I am archiving roughly 150gb of PNG assets. In an effort to increase the compression ratio of the images, I am trying out FLIF (Free Lossless Image Format). This provides an excellent compression ratio, and I am able to get all of the files down to around 80gb by using the following arguments:

flif -e --effort=100 input.png output.flif

For compatibility reasons (these assets are a part of a much larger project), I require the ability to then decode these images back into identical, byte-for-byte files. I am decoding like so:

flif -d out.flif out.png

However, the decoded PNG is not identical to the original, and I can confirm that EXIF data is not the cause. Rather, it seems that the color type/compression settings differ.

I am a software developer, and I think it would be a fun project to write a tool that could store some info about the original image and then re-compress the decoded image with its original settings, but that begs the question - is that even possible? I've been looking into ImageMagick, and that seems like it may be able to handle the task, but that begs the question:

Is it even possible to do this? That is, re-compress a PNG with the proper settings such that it will be identical to the original, byte-for-byte?
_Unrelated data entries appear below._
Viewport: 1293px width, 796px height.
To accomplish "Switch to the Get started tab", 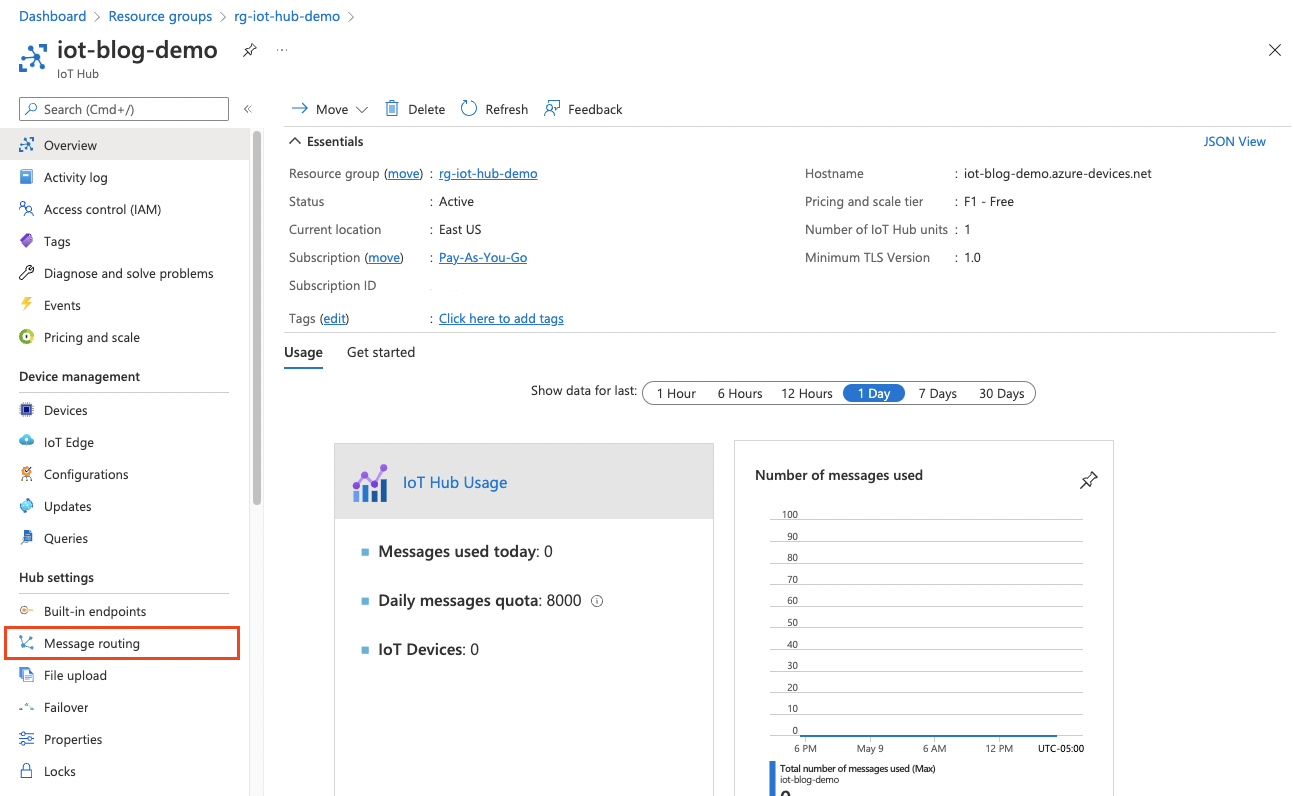I will coord(380,352).
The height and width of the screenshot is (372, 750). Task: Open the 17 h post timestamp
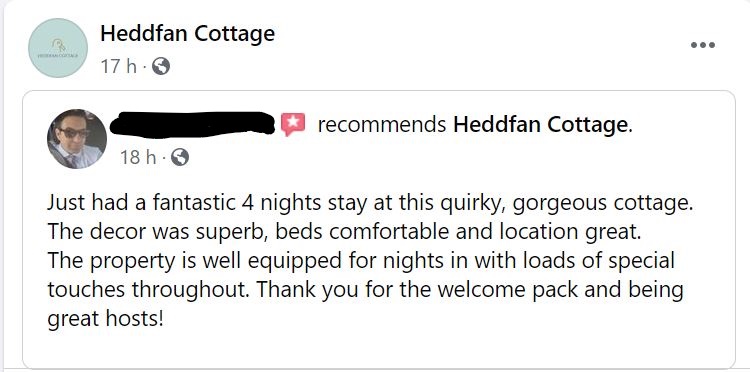pos(119,66)
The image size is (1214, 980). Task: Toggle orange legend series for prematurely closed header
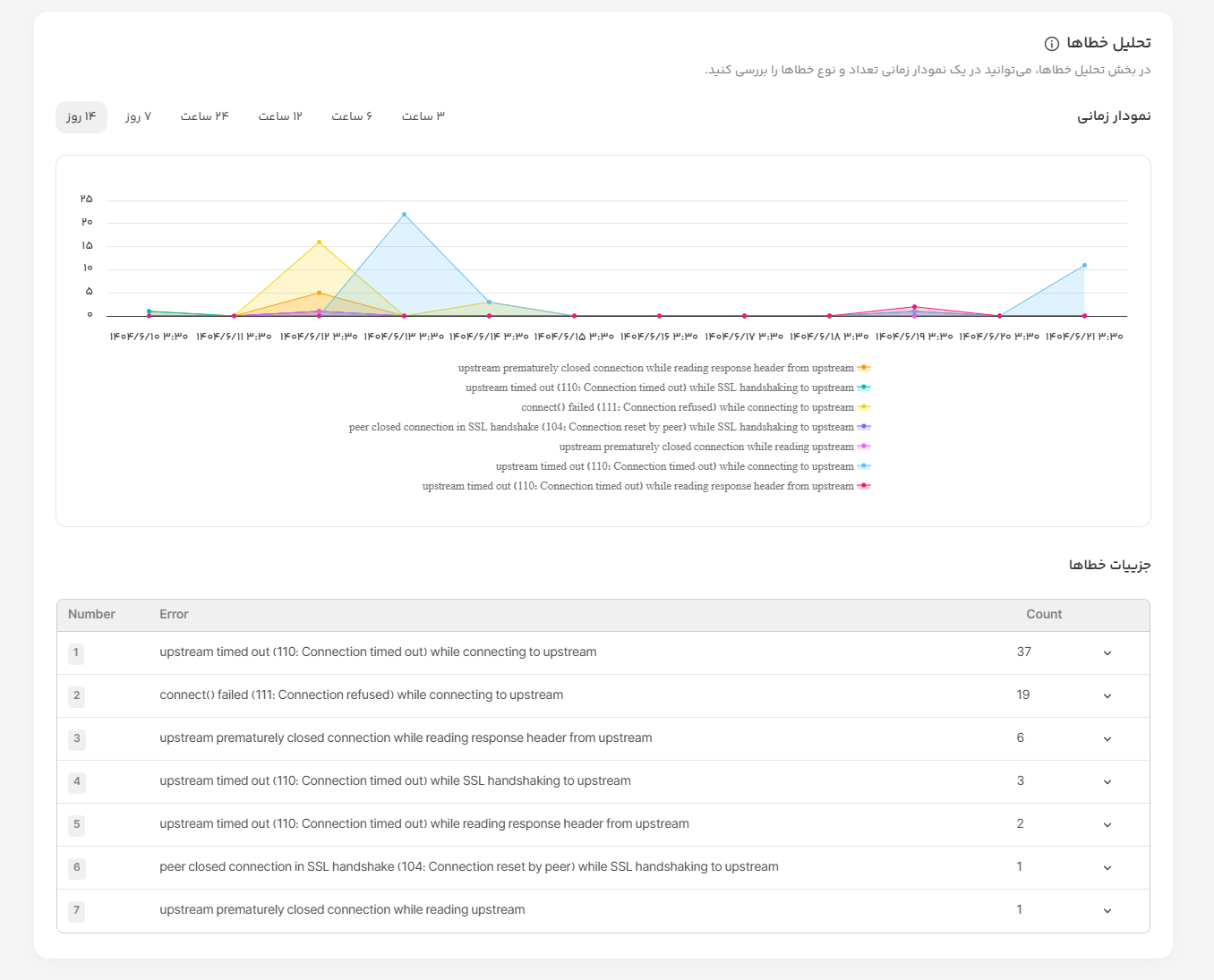[864, 368]
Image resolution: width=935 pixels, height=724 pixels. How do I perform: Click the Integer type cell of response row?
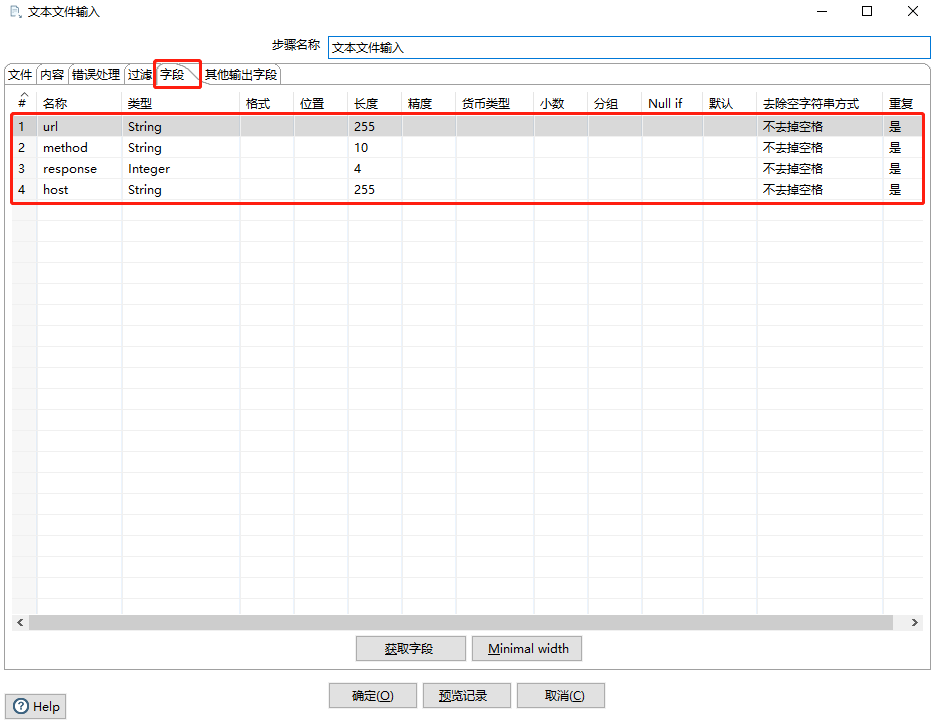pos(180,169)
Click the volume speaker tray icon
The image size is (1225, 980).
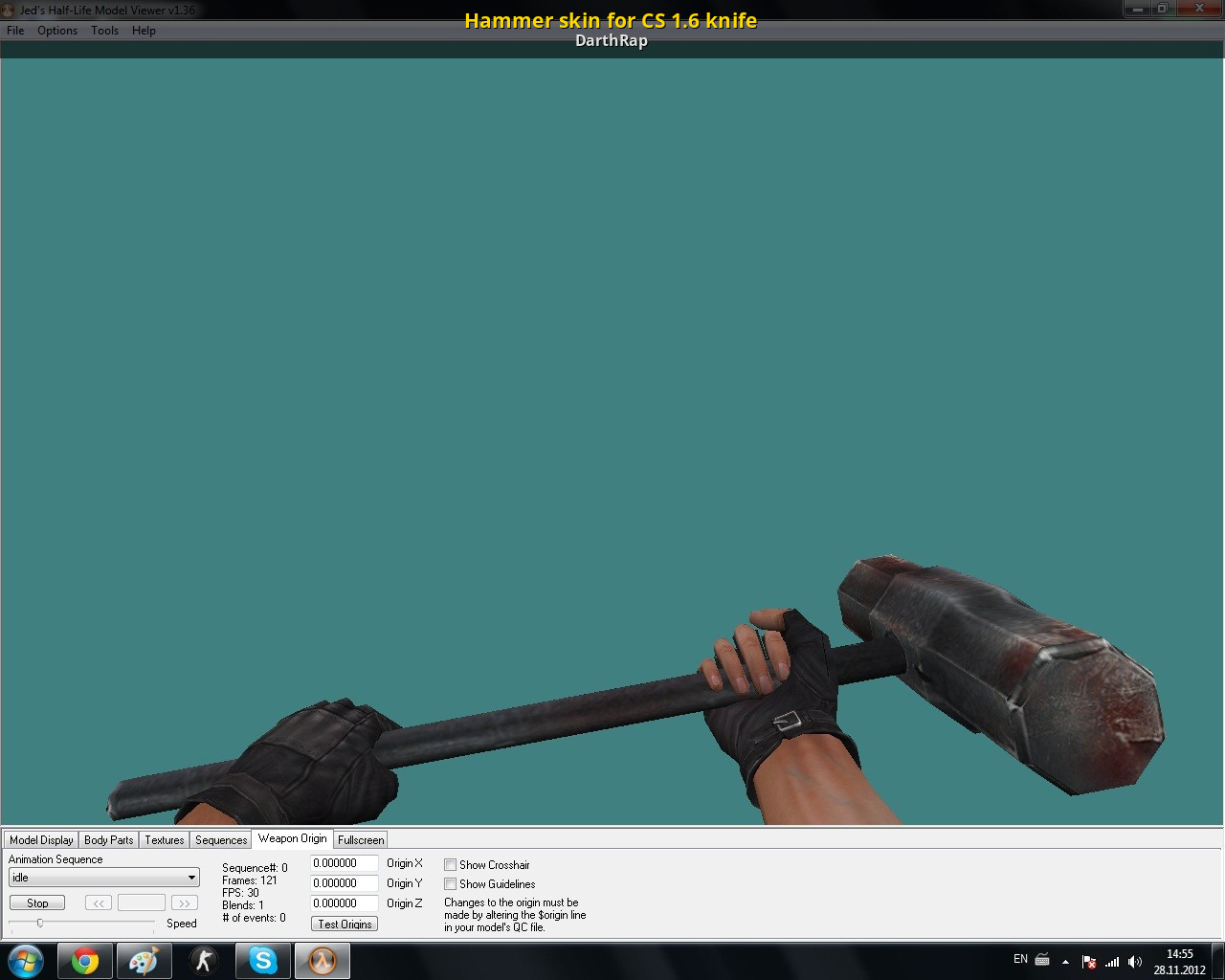1135,962
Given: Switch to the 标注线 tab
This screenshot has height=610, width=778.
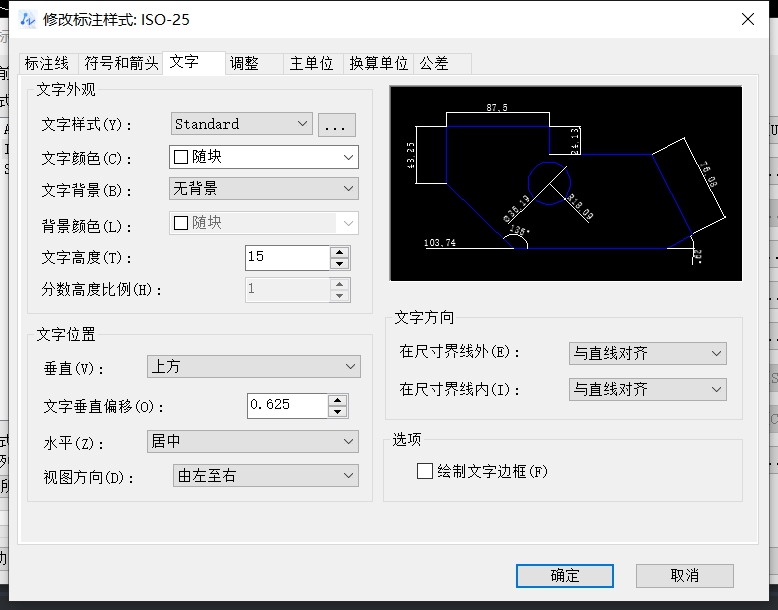Looking at the screenshot, I should pos(47,63).
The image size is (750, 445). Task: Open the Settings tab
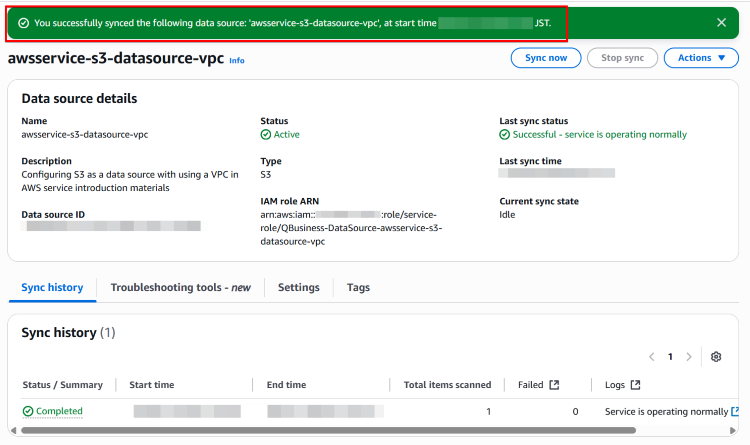click(x=298, y=288)
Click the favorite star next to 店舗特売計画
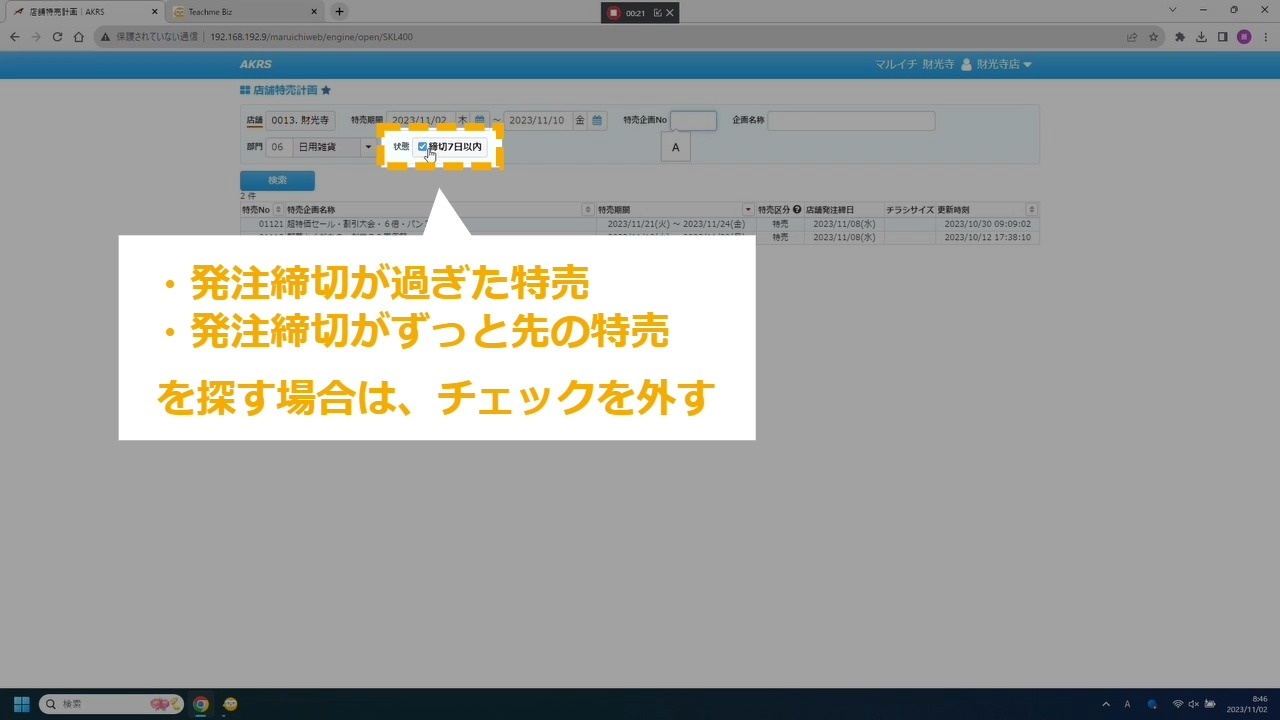 coord(326,90)
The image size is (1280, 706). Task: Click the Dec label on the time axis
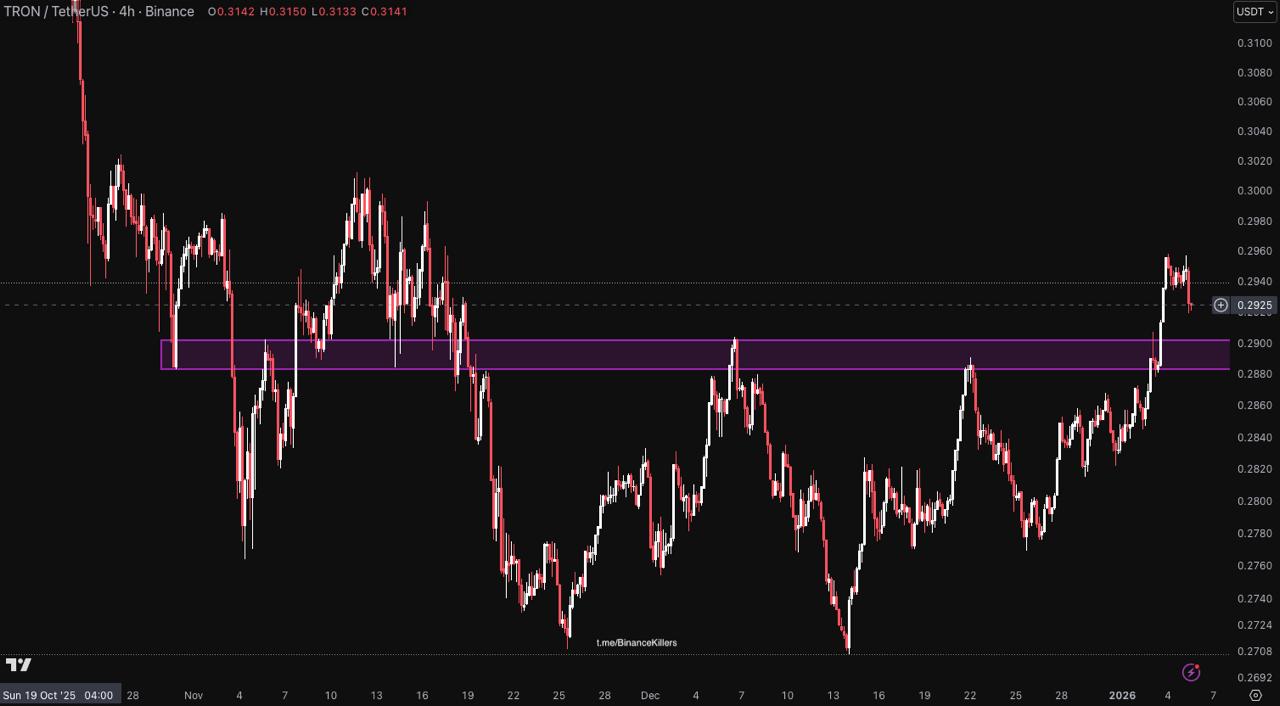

Or will the binary contents of the PNG file always be arbitrary depending on what was used to encode it in the first place?

tl;dr:

I want to take two pixel-identical PNG images (A and B) encoded with different settings and be able to re-compress B such that it will be bytewise-identical to A.


  1. PNG, itself, is lossless, but has varying levels of compression. The compression algorithm trades time for space, so it is possible that saving a PNG file in more compressed format would save some space, though in the link above, only 13% separated best from worst compression.
  2. From your tests, in this instance, FLIF is not truly lossless, recreating the file exactly.
  3. There are compression formats designed to recreate an original file verbatim, using a checksum or other integrity verification. A PeaZip benchmark test showed ARC 4, 7Z, RAR, ZIPX and ZPAQ can all produce comparable compression of their test file. That said, already compressed image information has data that is too random to shrink much with another compression scheme.

In summary, using truly lossless compression (i.e., not relying on use of visual subtleties), it's unlikely you could shrink a PNG more than a few percent.